Developing and Applying Microdroplet Co-Cultivation Technology for Elucidating Bacterial Interspecies Interactions in the Human Vaginal Microbiome

Abstract

The role of the human vaginal microbiome (HVM) has gained increased recognition due to recent technological advancements that helped link community composition and women's health risks. However, the ecological roles of members of the HVM and microbe-microbe-host interactions remain unclear. Current approaches for investigating these mechanisms have been low-throughput, require large cultivation volumes and utilize chemically indistinct media diverging from the in vivo condition. Microdroplet-based co-cultivation is a new technology for overcoming these challenges by confining and performing sensitive assays at the nano-liter scale. This dissertation aims to: (i) develop new methods for elucidating interactions in the HVM through co-cultivation in microdroplets; (ii) test hypotheses that reduced iron limits the growth of L. iners and study interactions between lactobacilli in co-culture in laboratory media; and (iii) further extend the microdroplet technology for culturing vaginal bacteria in pooled cervicovaginal fluid (CVF).

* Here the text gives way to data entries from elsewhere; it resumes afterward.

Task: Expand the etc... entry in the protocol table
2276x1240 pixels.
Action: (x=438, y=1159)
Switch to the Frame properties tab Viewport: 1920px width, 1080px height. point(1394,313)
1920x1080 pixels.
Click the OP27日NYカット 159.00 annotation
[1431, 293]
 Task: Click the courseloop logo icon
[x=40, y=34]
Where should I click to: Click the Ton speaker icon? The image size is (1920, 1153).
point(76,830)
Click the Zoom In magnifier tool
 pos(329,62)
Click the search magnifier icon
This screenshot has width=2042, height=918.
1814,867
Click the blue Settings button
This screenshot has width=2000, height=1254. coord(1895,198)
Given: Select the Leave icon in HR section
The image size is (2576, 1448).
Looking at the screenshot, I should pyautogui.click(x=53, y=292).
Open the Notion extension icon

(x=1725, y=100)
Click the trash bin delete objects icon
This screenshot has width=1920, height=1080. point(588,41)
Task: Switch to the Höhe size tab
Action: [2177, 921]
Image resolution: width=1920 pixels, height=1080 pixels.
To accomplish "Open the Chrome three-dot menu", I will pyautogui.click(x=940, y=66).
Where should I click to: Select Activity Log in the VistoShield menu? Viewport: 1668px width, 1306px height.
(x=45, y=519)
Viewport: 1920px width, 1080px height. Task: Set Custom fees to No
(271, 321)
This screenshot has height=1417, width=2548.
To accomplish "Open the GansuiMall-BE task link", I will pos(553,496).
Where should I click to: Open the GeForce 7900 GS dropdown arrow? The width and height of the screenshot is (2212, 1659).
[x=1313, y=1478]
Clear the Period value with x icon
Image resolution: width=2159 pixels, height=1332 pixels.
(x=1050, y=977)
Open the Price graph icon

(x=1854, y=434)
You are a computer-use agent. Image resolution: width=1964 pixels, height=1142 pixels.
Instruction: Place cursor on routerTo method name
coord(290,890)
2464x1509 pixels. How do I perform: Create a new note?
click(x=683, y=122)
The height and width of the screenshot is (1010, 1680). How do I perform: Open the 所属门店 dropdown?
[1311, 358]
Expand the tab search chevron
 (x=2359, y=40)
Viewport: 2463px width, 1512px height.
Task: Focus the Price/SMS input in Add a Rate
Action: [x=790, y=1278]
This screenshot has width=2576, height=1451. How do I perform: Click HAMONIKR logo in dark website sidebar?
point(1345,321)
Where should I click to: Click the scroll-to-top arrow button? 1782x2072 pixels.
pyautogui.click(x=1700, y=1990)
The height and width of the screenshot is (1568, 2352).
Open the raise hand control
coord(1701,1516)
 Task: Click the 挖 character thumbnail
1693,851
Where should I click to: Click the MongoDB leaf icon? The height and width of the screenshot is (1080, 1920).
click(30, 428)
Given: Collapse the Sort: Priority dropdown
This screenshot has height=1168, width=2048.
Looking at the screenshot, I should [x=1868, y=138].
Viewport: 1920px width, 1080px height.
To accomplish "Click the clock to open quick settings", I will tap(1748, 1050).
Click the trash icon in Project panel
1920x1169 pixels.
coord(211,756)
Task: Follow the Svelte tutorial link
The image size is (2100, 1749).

First, we adapted and extended a microdroplet co-cultivation technology pipeline to investigate the HVM and tested it using two pairwise model systems. In one case, Lactobacillus jensenii JV-V16, a lactic-acid bacterium, and Gardnerella vaginalis ATCC 49145, a putative pathogen, were cultured in microdroplets as pure cultures and co-cultures. Then, qPCR was used to quantify the bacteria in pooled microdroplets, and individual microdroplets were isolated and cells within each were plated on agar media. We demonstrated that L. jensenii inhibits G. vaginalis in microdroplets, which concurs with flask cultivation studies. We further demonstrated a second model system consisting of L. jensenii and another potential pathogen, Enterococcus faecalis. Our findings suggest that microdroplets can detect microbial interactions.

Second, we determined the effects of iron on the growth of the most common lactobacilli, L. iners and L. crispatus, and investigated pairwise interactions between lactobacilli using laboratory media. We measured the growth of L. iners and L. crispatus in spent-media supplemented with Fe(II)SO4 or 2,2'-dipyridyl. Results show that higher concentrations of 2,2'-dipyridyl reduced the growth of L. iners, but not that of L. crispatus. We conducted serial dilutions on co-cultures of L. crispatus and L. iners, and L. crispatus and L. gasseri. As observed, one species became the most dominant in each co-culture. Spent-medium experiments indicated that no interference competition existed between these lactobacilli. Future investigation is needed to identify mechanisms for resource competition.

Third, we extended our technology to cultivate vaginal bacteria in microdroplets using CVF and investigated whether L. crispatus, L. gasseri, or L. iners could grow in pooled CVF. We analyzed 16S rRNA genes of 49 vaginal samples collected from healthy reproductive-age women. Of them, 16 were selectively pooled to create L. crispatus (LC)-dominated CVF. Using microdroplets, we subsequently confined and axenically cultured L. crispatus, L. iners, and L. gasseri in LC-CVF. We observed that L. iners grew in LC-CVF at pH 7 but was killed at pH 4. Our results indicate how vaginal pH may influence L. iners growth. L. crispatus survived and L. gasseri decreased in viability in LC-CVF at pH 4.

In conclusion, this dissertation demonstrates methods for investigating interactions in the HVM through co-cultivation in microdroplets in a high-throughput manner. We have also shown the utilization of small volumes of human samples in cultivating vaginal bacteria while simulating the natural condition of the vagina. Further extension of this approach and its future applications hold tremendous potential for elucidating microbial interactions and how they impact human health.